A report last month by Mark Smulian in the Local Government Chronicle quotes a Brent Council spokesman: ‘It is clear that a number of the emails came from bogus email addresses but, unfortunately, it is not so clear that this necessarily constitutes a criminal offence’ LINK

As an astute observer has commented, however: ‘It should be remembered that in addition to the fake email debacle, real fraud did occur - someone generated letters & emails of support using real addresses without their owners’ permission. It is these cases that I would imagine are the most criminally damaging’. The case of Kensal Rise businesswoman Kirsty Slattery is but one example reported in the Brent and Kilburn Times  LINK

What is clear is that Mr Gillick is currently revising his plans for the historic Mark Twain/Andrew Carnegie library - his original planning application was unanimously rejected by Brent’s planning committee in September. Sensitive to accusations of previously having failed to consult them and so hoping to win over local residents to his latest scheme, the developer recently held a public ‘exhibition’ of his new proposals in a Kensal Rise pub.

To date, though, it seems he hasn’t yet submitted a new planning application to the council, nor should any be considered by the planning department until the outcome of the NFIB’s investigation is known. Unfortunately, the council’s line is to repeat, mantra-like, that it has a responsibility and obligation to consider any valid planning application that is put forward from any individual(s). It must consider each on its merits in accordance with its statutory obligations’ (Christine Gilbert, acting chief executive). 

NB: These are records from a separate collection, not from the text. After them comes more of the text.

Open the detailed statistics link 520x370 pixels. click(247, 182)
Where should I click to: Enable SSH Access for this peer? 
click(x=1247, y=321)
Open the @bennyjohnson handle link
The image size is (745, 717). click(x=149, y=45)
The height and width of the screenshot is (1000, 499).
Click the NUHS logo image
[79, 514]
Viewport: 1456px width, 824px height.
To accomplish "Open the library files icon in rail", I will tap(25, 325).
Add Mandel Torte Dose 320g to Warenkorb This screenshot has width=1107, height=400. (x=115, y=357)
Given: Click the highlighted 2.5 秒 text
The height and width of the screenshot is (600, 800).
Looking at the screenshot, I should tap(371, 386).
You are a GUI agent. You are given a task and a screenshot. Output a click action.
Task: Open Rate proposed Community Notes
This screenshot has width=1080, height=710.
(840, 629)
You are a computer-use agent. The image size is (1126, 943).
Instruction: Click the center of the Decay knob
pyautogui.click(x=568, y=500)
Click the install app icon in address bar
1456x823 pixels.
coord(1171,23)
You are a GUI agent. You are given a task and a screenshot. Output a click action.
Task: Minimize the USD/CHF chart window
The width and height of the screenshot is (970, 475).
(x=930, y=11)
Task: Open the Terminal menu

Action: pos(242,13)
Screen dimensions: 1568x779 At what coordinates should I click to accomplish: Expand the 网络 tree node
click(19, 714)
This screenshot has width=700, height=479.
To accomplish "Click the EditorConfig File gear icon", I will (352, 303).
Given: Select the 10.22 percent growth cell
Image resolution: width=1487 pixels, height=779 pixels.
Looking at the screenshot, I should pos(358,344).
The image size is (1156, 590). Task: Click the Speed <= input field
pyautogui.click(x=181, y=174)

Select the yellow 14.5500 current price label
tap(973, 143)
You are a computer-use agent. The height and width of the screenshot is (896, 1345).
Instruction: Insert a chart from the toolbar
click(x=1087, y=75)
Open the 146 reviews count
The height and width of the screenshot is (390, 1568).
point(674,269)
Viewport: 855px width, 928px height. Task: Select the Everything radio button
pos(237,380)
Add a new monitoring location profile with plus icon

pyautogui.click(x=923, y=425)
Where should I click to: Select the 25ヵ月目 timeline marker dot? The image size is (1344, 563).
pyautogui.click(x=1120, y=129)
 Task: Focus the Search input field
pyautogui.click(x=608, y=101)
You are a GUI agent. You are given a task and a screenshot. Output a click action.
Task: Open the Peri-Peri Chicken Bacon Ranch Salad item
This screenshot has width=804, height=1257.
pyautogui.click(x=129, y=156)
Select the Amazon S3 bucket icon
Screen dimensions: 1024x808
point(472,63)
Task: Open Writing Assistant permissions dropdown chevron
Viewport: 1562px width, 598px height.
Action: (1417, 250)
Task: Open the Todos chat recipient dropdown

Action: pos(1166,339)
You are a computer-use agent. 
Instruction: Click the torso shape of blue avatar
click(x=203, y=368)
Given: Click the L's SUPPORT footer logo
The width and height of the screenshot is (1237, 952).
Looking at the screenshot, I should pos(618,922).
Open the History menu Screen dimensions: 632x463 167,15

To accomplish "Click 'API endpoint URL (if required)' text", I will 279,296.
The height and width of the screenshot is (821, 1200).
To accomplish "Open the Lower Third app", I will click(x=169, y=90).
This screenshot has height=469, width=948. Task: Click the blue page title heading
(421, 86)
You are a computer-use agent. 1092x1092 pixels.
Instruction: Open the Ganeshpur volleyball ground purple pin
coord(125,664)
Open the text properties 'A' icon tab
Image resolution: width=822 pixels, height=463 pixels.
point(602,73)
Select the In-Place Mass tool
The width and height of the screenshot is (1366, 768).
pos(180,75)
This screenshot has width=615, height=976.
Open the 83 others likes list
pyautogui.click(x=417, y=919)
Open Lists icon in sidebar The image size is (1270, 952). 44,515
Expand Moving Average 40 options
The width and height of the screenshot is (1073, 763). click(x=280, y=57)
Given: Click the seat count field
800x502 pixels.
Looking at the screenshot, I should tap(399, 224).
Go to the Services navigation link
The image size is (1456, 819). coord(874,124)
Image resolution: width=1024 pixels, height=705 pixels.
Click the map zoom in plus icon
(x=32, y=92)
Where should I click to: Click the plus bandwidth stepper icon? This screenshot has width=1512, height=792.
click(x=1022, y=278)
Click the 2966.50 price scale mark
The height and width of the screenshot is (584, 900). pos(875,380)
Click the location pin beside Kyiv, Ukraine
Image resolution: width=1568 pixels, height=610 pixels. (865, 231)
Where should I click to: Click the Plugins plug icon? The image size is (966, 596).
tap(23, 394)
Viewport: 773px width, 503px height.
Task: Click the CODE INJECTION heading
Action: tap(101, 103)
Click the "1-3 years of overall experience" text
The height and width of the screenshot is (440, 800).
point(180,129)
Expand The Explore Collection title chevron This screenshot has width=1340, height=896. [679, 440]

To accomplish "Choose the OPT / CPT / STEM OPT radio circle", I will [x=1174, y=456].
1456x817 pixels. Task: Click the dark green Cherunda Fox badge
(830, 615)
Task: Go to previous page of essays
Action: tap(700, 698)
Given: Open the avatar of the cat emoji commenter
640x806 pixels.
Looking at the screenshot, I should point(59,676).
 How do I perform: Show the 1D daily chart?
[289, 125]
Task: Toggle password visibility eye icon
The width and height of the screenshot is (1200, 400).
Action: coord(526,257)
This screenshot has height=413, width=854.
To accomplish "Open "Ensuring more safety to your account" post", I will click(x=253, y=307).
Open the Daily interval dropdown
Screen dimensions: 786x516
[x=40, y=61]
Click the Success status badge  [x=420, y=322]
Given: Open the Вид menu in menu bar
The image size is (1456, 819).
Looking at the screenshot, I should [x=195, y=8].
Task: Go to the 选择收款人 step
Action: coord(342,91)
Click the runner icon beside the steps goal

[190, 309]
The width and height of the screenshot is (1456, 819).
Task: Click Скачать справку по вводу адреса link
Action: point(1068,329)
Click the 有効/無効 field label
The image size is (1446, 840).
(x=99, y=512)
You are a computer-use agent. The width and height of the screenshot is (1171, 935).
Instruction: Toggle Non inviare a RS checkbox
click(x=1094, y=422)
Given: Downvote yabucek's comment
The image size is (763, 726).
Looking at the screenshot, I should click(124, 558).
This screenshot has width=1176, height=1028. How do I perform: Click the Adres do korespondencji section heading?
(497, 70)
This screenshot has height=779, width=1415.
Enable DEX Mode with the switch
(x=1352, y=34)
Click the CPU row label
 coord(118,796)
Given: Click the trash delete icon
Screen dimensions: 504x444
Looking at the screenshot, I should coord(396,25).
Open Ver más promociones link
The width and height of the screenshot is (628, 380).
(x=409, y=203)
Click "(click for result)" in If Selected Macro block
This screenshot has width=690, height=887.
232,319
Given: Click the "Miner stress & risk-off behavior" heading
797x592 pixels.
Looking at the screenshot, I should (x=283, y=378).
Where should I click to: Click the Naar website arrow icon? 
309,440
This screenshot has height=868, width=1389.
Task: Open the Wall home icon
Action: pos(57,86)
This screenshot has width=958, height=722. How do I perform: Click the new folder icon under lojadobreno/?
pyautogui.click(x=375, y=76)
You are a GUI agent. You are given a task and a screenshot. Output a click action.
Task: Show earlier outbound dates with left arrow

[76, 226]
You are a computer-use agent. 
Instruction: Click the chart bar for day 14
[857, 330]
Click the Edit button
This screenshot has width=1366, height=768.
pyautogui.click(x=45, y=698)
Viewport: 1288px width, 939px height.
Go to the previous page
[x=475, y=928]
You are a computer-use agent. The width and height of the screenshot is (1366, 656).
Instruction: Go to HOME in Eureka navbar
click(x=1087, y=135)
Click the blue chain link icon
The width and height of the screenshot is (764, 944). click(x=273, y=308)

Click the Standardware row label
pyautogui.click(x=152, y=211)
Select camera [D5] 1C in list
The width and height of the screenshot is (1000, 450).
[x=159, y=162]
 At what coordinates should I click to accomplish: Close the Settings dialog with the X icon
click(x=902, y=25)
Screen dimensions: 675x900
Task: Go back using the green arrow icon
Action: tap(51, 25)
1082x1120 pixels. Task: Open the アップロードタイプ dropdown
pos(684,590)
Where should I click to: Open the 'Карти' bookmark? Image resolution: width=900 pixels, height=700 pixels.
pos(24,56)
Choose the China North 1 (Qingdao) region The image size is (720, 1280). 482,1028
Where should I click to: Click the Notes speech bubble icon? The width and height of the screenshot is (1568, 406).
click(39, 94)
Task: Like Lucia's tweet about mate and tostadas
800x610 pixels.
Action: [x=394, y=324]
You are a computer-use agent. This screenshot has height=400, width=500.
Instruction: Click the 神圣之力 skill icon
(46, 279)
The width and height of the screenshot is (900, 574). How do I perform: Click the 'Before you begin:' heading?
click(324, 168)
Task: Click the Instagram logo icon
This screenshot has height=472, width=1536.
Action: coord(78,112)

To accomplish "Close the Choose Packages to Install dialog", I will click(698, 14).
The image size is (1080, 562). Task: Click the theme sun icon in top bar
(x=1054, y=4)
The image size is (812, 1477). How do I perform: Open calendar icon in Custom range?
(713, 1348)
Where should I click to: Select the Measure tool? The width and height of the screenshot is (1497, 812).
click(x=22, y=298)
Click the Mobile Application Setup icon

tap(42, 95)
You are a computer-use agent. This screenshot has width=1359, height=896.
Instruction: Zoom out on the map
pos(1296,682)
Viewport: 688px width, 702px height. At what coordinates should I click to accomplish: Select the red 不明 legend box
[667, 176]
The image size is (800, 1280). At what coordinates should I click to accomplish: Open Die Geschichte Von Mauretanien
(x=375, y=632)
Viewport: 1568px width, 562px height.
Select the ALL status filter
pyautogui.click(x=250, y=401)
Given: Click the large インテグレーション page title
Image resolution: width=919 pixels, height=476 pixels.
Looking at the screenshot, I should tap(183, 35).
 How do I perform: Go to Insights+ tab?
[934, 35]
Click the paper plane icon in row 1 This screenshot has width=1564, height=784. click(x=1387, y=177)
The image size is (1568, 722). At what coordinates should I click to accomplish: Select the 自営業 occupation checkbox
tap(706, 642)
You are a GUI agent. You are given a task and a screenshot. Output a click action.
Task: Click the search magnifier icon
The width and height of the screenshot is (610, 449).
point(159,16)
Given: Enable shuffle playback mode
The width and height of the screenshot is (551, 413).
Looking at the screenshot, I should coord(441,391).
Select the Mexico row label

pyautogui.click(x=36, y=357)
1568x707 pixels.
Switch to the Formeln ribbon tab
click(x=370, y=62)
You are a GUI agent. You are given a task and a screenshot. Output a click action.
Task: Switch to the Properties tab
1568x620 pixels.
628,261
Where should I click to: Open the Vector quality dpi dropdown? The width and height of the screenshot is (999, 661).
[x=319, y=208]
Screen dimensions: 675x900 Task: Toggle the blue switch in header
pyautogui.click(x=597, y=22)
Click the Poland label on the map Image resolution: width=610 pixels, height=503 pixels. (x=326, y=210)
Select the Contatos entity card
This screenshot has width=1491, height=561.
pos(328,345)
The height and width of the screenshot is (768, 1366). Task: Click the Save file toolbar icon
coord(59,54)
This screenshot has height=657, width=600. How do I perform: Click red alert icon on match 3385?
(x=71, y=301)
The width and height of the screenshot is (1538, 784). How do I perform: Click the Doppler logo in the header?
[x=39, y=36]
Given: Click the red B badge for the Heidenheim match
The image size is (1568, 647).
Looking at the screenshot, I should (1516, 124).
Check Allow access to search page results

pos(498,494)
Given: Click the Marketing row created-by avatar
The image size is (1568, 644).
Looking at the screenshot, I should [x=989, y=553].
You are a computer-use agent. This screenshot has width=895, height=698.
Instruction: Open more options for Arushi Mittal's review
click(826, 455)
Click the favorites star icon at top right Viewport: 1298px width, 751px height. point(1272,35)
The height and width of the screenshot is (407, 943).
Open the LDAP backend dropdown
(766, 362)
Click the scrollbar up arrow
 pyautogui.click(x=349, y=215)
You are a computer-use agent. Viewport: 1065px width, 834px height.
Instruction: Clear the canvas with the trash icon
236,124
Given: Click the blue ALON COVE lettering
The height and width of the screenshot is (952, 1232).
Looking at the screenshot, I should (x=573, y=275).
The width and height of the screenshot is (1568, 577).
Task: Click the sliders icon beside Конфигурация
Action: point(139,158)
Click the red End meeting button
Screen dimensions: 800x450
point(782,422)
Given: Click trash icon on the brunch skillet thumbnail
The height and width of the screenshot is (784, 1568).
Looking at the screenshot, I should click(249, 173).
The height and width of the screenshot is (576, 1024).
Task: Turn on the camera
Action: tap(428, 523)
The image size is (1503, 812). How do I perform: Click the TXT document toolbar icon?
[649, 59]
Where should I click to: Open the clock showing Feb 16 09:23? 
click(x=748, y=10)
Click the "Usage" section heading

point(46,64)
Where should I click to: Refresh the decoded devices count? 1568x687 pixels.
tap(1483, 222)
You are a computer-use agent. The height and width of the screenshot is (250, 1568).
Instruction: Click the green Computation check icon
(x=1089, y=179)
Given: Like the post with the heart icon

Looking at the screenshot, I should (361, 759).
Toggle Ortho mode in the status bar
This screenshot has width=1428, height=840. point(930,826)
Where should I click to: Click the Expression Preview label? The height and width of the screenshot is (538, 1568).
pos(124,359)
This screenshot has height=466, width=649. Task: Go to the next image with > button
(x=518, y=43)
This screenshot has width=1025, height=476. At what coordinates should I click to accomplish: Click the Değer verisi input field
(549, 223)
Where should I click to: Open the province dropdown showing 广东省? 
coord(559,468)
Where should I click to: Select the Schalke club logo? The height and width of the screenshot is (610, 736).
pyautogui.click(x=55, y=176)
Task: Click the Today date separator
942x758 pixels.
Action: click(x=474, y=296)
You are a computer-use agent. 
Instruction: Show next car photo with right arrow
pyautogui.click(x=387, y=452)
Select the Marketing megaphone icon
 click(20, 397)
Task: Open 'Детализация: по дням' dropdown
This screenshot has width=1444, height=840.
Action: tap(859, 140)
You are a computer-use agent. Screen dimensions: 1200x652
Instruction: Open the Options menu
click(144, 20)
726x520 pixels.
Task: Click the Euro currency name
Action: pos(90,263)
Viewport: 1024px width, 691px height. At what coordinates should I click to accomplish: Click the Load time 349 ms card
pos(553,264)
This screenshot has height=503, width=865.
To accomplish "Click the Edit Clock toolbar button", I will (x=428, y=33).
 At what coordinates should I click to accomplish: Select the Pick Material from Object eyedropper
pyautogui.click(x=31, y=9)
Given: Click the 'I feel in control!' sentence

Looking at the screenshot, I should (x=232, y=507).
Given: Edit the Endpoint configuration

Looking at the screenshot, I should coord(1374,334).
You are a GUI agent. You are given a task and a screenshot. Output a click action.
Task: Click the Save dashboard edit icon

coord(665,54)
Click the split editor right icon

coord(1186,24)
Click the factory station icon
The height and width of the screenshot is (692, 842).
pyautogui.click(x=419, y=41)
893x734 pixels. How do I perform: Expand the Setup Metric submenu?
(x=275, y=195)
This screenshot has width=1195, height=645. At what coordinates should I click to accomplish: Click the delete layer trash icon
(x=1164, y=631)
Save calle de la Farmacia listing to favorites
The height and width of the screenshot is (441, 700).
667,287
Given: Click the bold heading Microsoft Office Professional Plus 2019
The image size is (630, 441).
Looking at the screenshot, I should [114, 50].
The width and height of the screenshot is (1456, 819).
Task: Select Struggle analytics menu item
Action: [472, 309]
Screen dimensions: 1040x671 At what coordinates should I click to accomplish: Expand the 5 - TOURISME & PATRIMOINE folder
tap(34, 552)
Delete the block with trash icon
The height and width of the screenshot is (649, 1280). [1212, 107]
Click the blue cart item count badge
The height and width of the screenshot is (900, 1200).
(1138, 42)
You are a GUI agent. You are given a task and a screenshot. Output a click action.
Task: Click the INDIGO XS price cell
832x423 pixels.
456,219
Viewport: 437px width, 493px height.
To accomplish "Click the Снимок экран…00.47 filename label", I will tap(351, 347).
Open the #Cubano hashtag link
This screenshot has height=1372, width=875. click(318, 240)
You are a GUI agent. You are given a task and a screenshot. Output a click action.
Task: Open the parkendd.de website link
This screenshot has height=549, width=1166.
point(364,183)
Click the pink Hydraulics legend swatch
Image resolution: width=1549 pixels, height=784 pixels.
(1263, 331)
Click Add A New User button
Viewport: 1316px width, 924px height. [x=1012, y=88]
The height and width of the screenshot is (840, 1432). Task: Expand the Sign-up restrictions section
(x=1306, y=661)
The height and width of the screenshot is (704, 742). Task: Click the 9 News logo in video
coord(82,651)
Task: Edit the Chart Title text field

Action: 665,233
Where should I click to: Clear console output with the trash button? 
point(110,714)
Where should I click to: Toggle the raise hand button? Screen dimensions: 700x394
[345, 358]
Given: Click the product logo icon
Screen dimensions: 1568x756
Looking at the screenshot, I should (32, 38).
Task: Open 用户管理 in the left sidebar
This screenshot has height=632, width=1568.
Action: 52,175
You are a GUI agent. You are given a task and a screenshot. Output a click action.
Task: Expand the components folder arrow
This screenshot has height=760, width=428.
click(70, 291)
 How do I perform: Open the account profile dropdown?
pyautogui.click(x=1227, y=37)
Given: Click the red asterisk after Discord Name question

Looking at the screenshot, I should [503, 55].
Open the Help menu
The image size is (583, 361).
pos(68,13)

Against the ongoing police inquiry and the possibility of prosecution for planning fraud, it would be absurd for Brent to pursue business as usual with respect to any further application from Mr Gillick for any Brent development - an apparent fake email in support of the Barham Library Complex appears directly linked to the Platinum Revolver/Kensal Properties Ltd developer - or anyone else for Kensal Rise Library. Meantime, it’s good to hear that the council has strengthened its ‘procedures...to require those who wish to make comments on–line to register and provide us with their contact details’, particularly as, according to a computer expert, ‘It’s [wan’t] very clever of Brent to collect comments via a system that [was] this easy to spoof’.